They amaze me with their daily trials; the things they get into! I don’t know if you would chuckle or be annoyed because they are completely girly — something foreign to you. I remember trying to teach you to fix Carys’ hair so you could help me with the morning routine. You decided to resume your career as an engineer instead of a hairdresser.
(And I just want you to know I’m about to give up on my little-people-hairdressing skills, too. Something about tangles and tears and little voices arguing over which hairbow matches…)

–

The last two months have been healing for me.
I’ve finally been able to let go of the guilt and release myself from the emotional trauma of being your wife versus being your caregiver. I did the best I could, loved you as much as I could and hoped for the best.
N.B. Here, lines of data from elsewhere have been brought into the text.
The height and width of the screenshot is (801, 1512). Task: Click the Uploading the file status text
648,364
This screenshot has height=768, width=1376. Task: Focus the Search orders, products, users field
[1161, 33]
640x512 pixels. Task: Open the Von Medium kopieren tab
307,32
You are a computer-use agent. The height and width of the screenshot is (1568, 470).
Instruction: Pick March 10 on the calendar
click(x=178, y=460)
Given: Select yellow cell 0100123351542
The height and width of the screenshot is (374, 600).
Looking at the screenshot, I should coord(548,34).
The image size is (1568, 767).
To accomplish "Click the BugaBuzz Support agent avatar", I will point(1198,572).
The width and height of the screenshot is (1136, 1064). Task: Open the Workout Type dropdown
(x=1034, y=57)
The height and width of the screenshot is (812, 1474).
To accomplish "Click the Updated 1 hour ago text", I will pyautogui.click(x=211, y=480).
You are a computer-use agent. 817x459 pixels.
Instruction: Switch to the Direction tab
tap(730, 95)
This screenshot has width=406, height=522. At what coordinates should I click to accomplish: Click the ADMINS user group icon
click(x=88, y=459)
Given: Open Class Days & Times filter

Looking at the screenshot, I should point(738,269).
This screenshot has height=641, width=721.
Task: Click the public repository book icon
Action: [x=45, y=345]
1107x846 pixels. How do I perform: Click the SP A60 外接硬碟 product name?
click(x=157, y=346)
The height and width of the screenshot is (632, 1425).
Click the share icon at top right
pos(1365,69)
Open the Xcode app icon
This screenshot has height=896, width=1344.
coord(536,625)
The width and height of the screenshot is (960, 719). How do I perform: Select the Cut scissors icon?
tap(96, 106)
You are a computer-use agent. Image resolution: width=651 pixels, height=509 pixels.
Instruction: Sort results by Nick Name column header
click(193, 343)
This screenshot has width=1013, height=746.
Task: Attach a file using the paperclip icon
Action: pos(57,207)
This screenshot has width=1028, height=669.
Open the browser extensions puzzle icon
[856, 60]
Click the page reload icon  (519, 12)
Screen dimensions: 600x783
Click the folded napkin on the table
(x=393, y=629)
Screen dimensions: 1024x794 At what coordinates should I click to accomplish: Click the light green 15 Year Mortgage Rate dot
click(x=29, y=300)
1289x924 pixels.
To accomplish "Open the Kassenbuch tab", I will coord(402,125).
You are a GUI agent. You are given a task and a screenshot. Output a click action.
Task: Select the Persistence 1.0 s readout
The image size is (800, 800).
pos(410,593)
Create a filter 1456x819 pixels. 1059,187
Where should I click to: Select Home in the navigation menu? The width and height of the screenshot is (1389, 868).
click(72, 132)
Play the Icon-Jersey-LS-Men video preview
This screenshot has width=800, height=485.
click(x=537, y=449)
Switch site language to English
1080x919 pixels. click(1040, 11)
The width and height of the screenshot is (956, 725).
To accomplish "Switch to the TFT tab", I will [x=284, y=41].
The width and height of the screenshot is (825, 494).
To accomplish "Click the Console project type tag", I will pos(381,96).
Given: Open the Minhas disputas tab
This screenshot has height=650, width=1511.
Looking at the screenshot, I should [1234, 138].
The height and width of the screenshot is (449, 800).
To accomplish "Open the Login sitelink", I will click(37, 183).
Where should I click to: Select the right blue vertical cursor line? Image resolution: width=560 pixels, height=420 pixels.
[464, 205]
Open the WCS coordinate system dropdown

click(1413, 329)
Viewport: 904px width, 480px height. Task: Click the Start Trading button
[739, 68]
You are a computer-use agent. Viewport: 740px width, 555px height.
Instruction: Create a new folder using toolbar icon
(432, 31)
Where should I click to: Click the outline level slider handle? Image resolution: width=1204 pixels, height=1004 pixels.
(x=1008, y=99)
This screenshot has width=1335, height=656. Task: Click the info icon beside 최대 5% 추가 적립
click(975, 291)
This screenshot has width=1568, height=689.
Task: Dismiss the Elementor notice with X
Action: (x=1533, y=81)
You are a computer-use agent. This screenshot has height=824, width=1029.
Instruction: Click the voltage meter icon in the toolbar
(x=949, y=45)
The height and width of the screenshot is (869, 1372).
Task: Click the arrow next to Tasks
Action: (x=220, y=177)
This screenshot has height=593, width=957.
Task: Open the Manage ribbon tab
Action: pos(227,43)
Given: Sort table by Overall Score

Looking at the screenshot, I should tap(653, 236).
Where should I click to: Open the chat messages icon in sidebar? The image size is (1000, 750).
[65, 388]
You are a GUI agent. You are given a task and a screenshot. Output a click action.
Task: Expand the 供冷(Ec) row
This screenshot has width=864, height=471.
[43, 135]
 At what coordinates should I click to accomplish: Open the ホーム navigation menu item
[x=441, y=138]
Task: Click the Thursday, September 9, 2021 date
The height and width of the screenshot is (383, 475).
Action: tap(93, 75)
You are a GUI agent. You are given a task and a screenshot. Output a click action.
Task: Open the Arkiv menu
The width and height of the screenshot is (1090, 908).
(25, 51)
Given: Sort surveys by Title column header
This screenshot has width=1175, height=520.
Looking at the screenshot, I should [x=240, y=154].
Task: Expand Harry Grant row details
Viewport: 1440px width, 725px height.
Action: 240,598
I see it all clearly now, but I sure did beat myself up about it for a while.

I have more energy lately, I’ve regained a semi-normal appetite and sleep better.
I still think of you all the time, but the tears I’ve often shed at the thought of losing you are being replaced with laughter and fondness for all the good times that came before the not-so-good ones.
I’m making more time for myself and making some small improvements to the house, things we put off for rainy days and tax refunds.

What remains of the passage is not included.